## Data entries

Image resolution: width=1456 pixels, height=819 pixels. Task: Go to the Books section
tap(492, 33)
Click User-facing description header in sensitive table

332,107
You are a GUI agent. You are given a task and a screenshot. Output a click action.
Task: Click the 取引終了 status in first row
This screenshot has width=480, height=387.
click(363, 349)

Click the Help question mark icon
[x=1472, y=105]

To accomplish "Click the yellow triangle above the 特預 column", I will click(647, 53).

## Short exercise
Write the records above as a two-column CSV with the header input,output and one row per record. Put each record's text in the input column and its answer in the output column, wrap every field in double quotes, and replace any line breaks with spaces.

## Task answer
input,output
"Image resolution: width=1456 pixels, height=819 pixels. Task: Go to the Books section","tap(492, 33)"
"Click User-facing description header in sensitive table","332,107"
"You are a GUI agent. You are given a task and a screenshot. Output a click action. Task: Click the 取引終了 status in first row This screenshot has width=480, height=387.","click(363, 349)"
"Click the Help question mark icon","[x=1472, y=105]"
"To accomplish ""Click the yellow triangle above the 特預 column"",","I will click(647, 53)."